今日立春。
荒郊野外萧条的树林在已经由寒冷变得暖热的阳光的照耀下显得温煦而通明透亮。
众多不知名的树木此时还没有发芽,枝枝茎茎上零星地挂着去年隆冬的残叶,灰黑色的,像干枯的蝴蝶。黑泥地上淡白的衰草仍覆盖着凌冬不雕的绿色——在我的老家,有些野草是终年常绿的,即使成片的野草都因西北风吹过而萎蔫的时候,它们仍存留着圆圆的或尖尖的叶片。河畔的垂柳还没有腾起烟云似的绿意,灰黄中仅有一丝似有若无的绿,那是远远望去的刚刚泛青的柳枝。

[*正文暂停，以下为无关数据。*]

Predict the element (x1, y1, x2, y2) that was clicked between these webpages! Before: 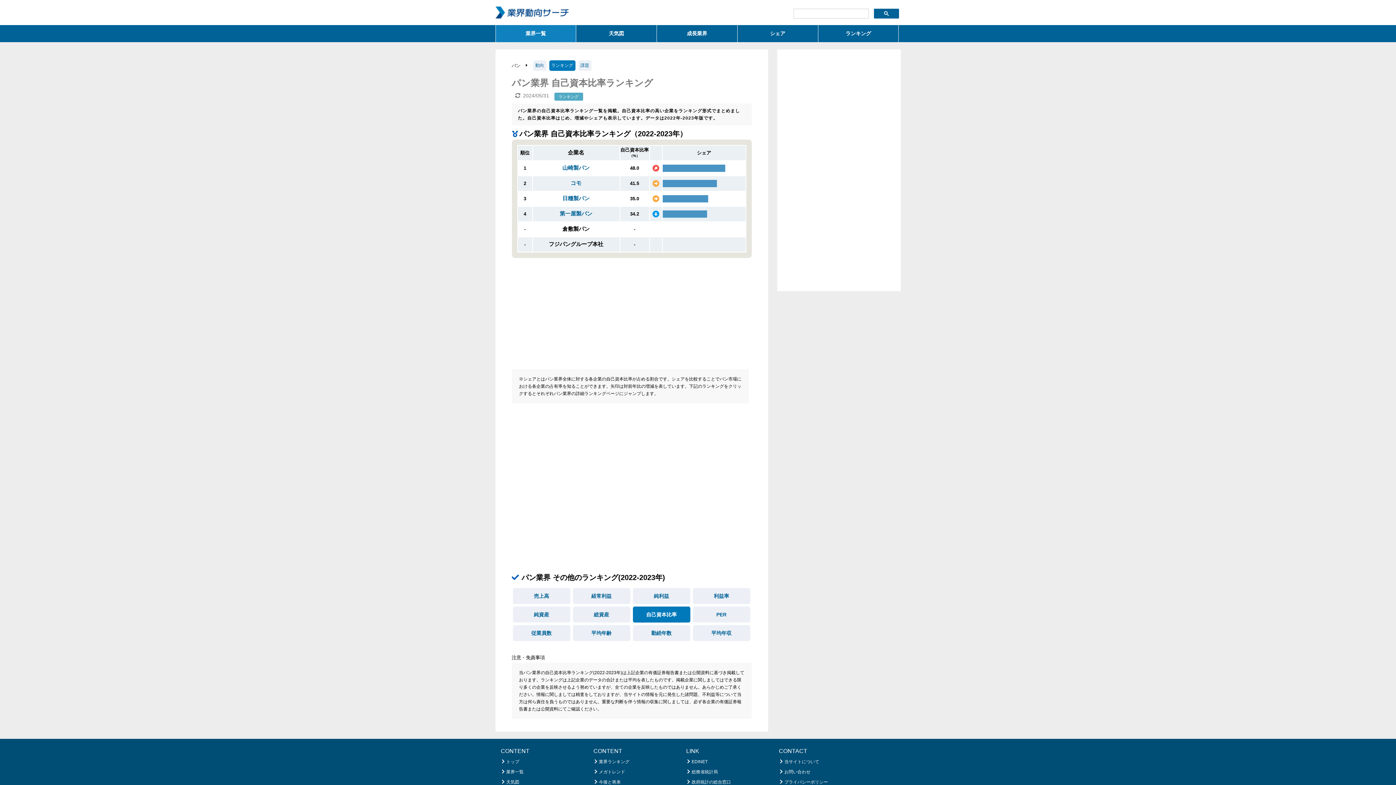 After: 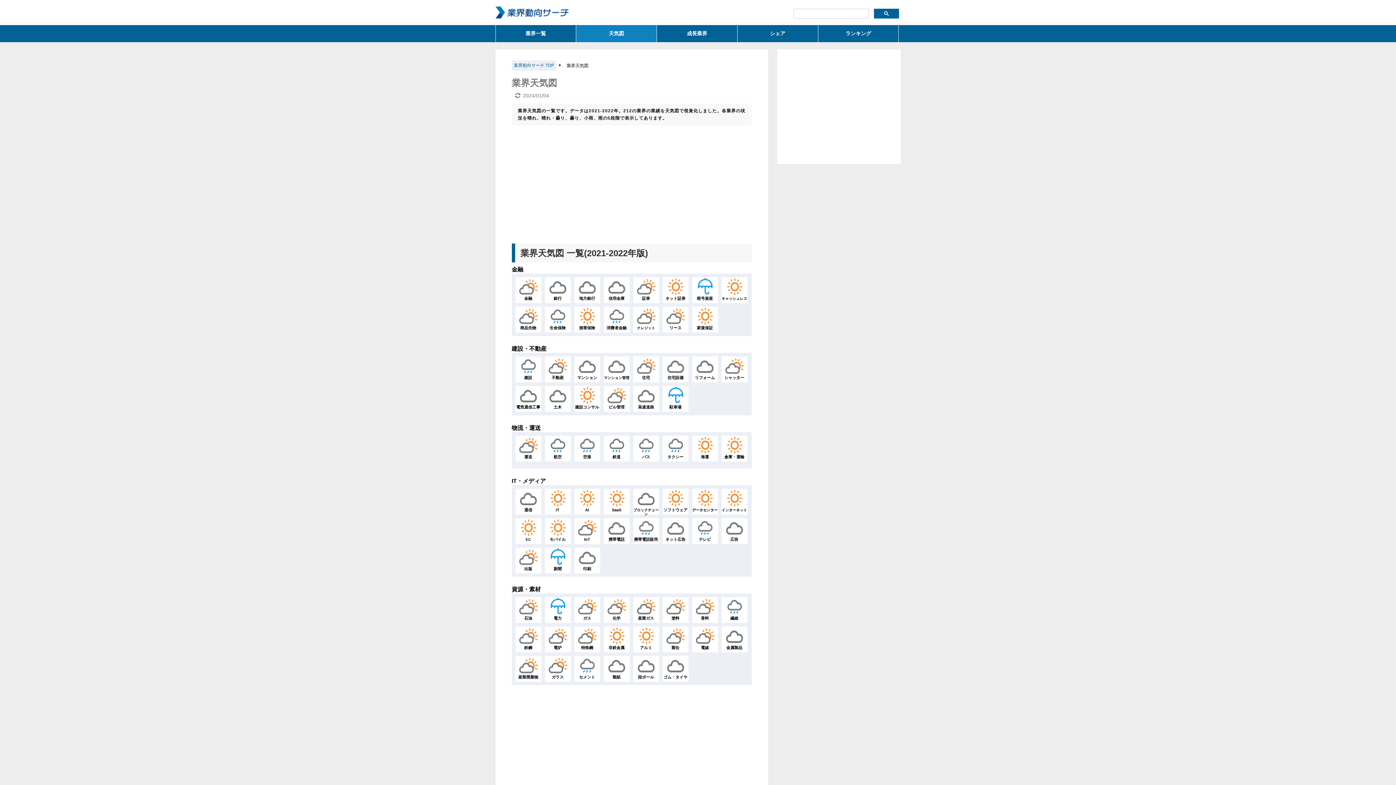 Action: label: 天気図 bbox: (576, 25, 656, 42)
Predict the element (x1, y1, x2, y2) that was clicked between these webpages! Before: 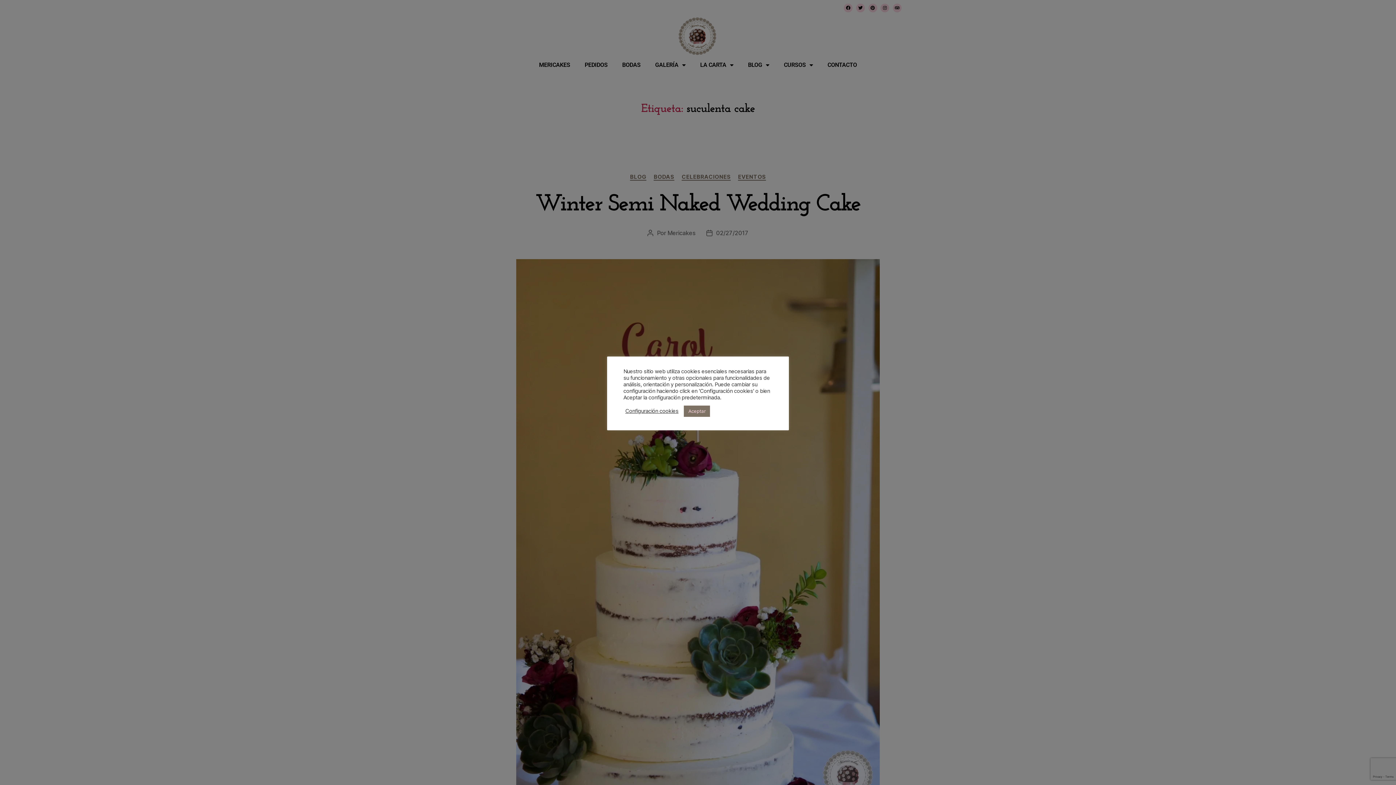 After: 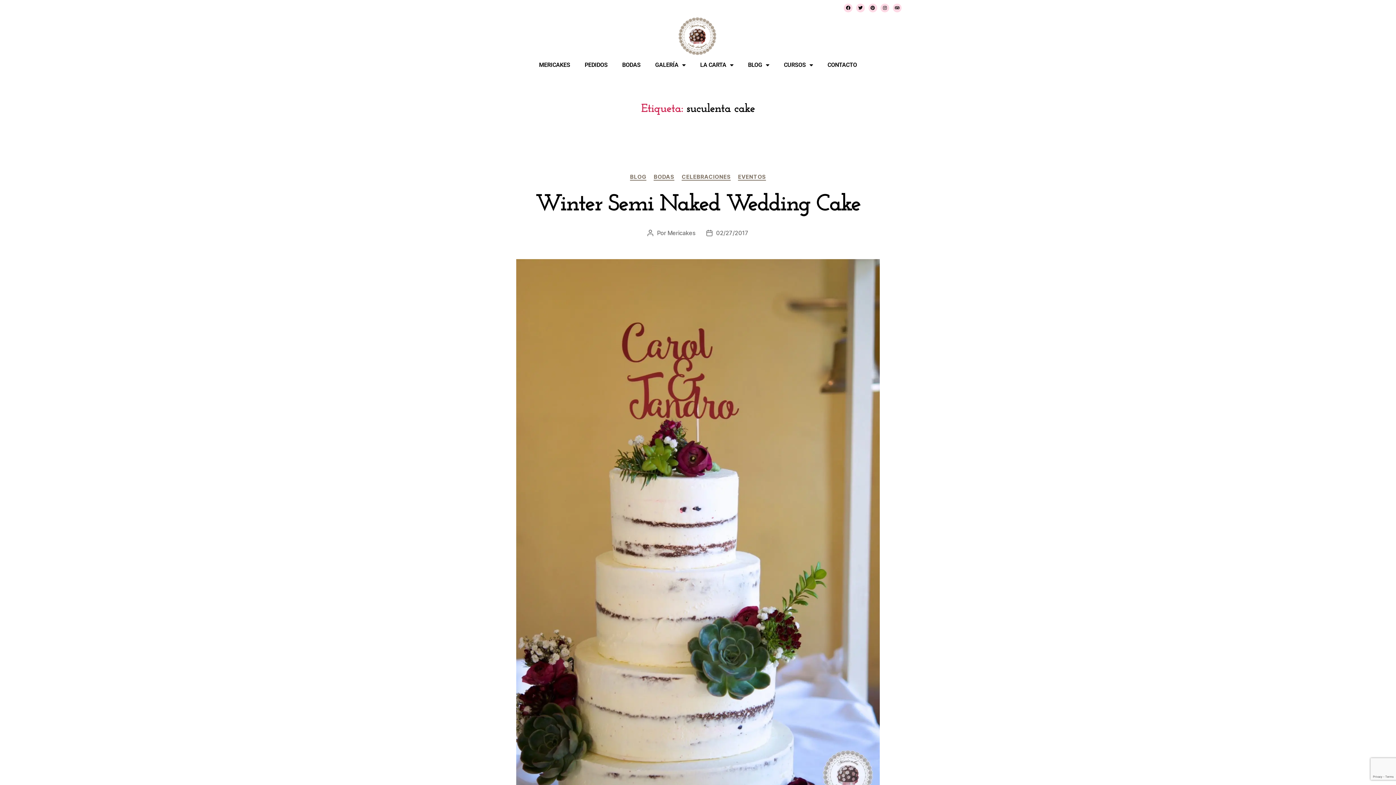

灌木状生长的一丛一丛的光秃秃的野刺梅在荆棘的缝隙中探出了一粒一粒朱红色的小小的嫩芽。
红梅也在这腊梅即将凋谢的时候羞涩地吐起芽苞,杈杈丫丫的墨线般的树杈上缀着繁星似的颗颗玫红。
天地仿佛是在一时寂寥的沉默之后即将咏唱的一支崭新的乐曲,又像是即将从地下破壳而出的一枚才露出窃窃私语般生机的种子,也像是一幅要从浓雾中洗出的颜色越来越鲜媚的画图。